A/R andata + ritorno
Scritto da Ciro Andreotti   
lunedì 13 aprile 2015

Titolo: A/R andata + ritorno
Titolo originale: A/R andata + ritorno
Italia 2004 Regia di: Marco Ponti Genere: Commedia Durata: 96'
Interpreti: Libero De Rienzo, Remo Girone, Vanessa Incontrada, Kabir Bedi, Fabio Troiano
Sito web ufficiale:
Sito web italiano:
Nelle sale dal: 02/04/2004
Voto: 6,5
Trailer
Recensione di: Ciro Andreotti
L'aggettivo ideale: Buono
Scarica il Pressbook del film
A/R andata + ritorno su Facebook

ar-andata-ritorno_leggero.pngA Torino vive Dante, un pony express che da sempre desidera fare il giro del mondo anche per liberarsi della presenza di un gruppo di strozzini che lo perseguitano.
A Torino arriva Nina, hostess spagnola che ha il volo improvvisamente cancellato causa sciopero.

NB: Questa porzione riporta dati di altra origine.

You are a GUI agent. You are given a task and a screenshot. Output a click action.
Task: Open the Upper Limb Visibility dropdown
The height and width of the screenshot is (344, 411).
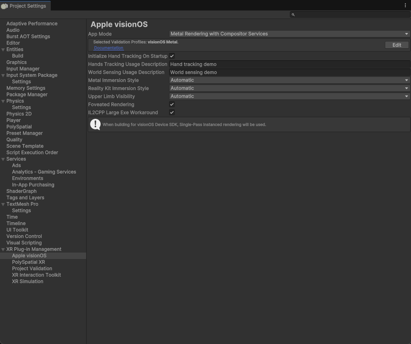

Tolstoj, un indiano amico di Dante, oltre che cameriere del Grand Hotel, al quale quest’ultimo aveva affidato la sua abitazione, offre a Nina ospitalità nella casa di quest’ultimo. Le cose si complicano quando Dante torna improvvisamente in Italia e ad aspettarlo ci sono i soliti strozzini e una hostess.

Una moderna fiaba per due ore scarse di istrionismo puro da parte di un Libero De Rienzo da poco reduce, all’epoca, dalla splendida prestazione di Santa Maradona capace di fargli vincere il David Di Donatello.

Pontecorvo batte quindi il ferro finché è ancora caldo e ripropone nuovamente un De Rienzo per stavolta in stile one-man show, con battute al vetriolo e veloci come un colpo di frusta.
L’attore partenopeo è affiancato in questo caso da un cast di ottimi caratteristi e comprimari; da Kabir Bedi nel ruolo di un amico di origine indiana a un gruppo di strozzini che paiono usciti da ‘Tutto in una notte’ di John Landis fino al cameo di un Remo Girone che interpreta il ruolo del padre di Dante, dispensatore di consigli su come trovare armi e perpetrare facilmente una rapina per appianare i suoi debiti.

La pellicola si lascia guardare, il cast è decisamente affiatato, la sceneggiatura e l’idea di base dimostrano conoscenze cinematografiche che non lasciano scampo allo spettatore più preparato, dimostrando come il regista originario di Avigliana, ma Torinese di adozione, sia uno che con la macchina da presa ci sappia decisamente fare, così come con la stesura dei plot.

Unico limite di una buona pellicola: la grande similitudine con il precedente film di Ponti, su tutti spiccano i protagonisti e gli autori della colonna sonora, e in questo caso la scarsa capacità di trasmettere un messaggio che nel precedente Santa Maradona era stata decisamente l’arma vincente e in più, inno di una generazione che poteva essere reputata all’inizio di uno sbando.